- Aufgaben:
• A. In welchem Jahr wurde Cyrillus laut dem Text über den heiligen Cyrillus zum Patriarchen seiner Vaterstadt gewählt?
• B. Schreib den Text über den heiligen Cyrillus im Anschluss an seinen letzten Satz weiter.

::: Vorliegender Text :::

Der Grund seiner umfassenden Gelehrsamkeit legte der heilige Cyrillus in den Schulen seiner Geburtsstadt, darunter an der sogenannten alexandrinischen Katechetenschule, der ersten und neben Antiochien berühmtesten theologischen Hochschule der altchristlichen Zeit. Seine aszetische Ausbildung in der Schule der christlichen Tugend und Heiligkeit suchte er, wie wir von seinem väterlichen Freund und Berater, dem heiligen Isidor von Pelusium, erfahren, unter den Mönchen und Einsiedlern der nahen Wüste. Im Übrigen fließen die Nachrichten über sein Jugendleben und seinen religiösen und wissenschaftlichen Entwicklungsgang nur spärlich.

 

Im Jahr 412 wurde er zum Patriarchen seiner Vaterstadt erwählt. Er war der Nachfolger seines Oheims Theophilus, der wegen seines hochfahrenden Ehrgeizes und seiner rücksichtslosen Gewalttätigkeiten ein wenig rühmliches Andenken in der Kirchengeschichte hinterlassen hat. Sein Beispiel blieb nicht ganz ohne Einfluss auf den Neffen in der ersten Hälfte seines amtlichen Wirkens. Auch sein Verhalten blieb, wie es scheint, nicht völlig frei von zu großer Eigenmächtigkeit gegenüber der weltlichen Behörde und von zu unduldsamer Strenge gegen die Irrlehrer und Juden in seiner Bischofsstadt. Freilich hat eine parteiische Geschichtsschreibung schon in der alten Zeit die Wahrheit darüber stark gefärbt und entstellt. Ja, die gegenwärtige Forschung kann feststellen, dass „die Anfeindung und Verkleinerung dieses Mannes von alten Tagen bis zum heutigen einzig dasteht“.

::: Bereitgestelltes Material :::

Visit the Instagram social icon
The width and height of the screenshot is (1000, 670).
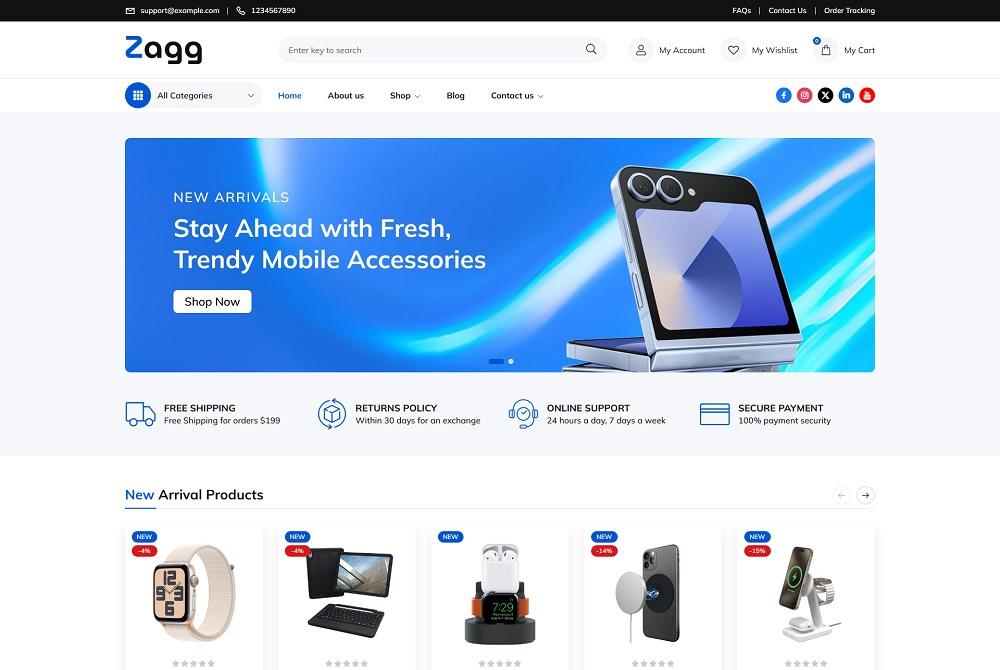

:::

- Lösungen:
• A. Im Jahr 412.

• B.
Mit dem Jahr 429 beginnt eine neue Periode seiner Wirksamkeit in Wort und Schrift, die über ein Jahrzehnt lang für den Gang der ganzen Kirchengeschichte mitbestimmend wurde. Er wird der erste Vorkämpfer der kirchlichen Rechtgläubigkeit gegen eine der größten und gefährlichsten Irrlehren des christlichen Altertums, den sogenannten Nestorianismus. Der gottlose Patriarch Nestorius von Konstantinopel, nach dem die Irrlehre benannt ist, leugnete nämlich die Einheit der Person in Jesus Christus. Während nach der Offenbarungslehre die zwei Naturen in Christus, die göttliche und die menschliche, in der einen göttlichen Person unzertrennlich vereinigt sind, behauptete Nestorius: In Christus wohnen zwei Personen nebeneinander; die göttliche Person habe sich nur äußerlich mit einer menschlichen verbunden. Die Irrlehre, vom ersten Würdenträger der morgenländischen Kirche vorgetragen, fand nicht bloß große Verbreitung, selbst unter Bischöfen und Priestern, sondern war auch wegen ihres inneren Giftes besonders gefährlich. Sie drohte die christliche Erlösungslehre in ihrem Fundament zu zerstören; lief sie doch im tiefsten Grund auf die Leugnung der Menschwerdung des Gottessohnes und damit auch auf die Leugnung der Erlösung der Menschheit durch diesen menschgewordenen Gottessohn hinaus. Zugleich entkleidete sie Maria ihrer höchsten Würde und ihres erhabensten Ehrennamens der „Gottesmutter“; denn nur eines Menschen Mutter konnte sie nach dieser Falschlehre sein.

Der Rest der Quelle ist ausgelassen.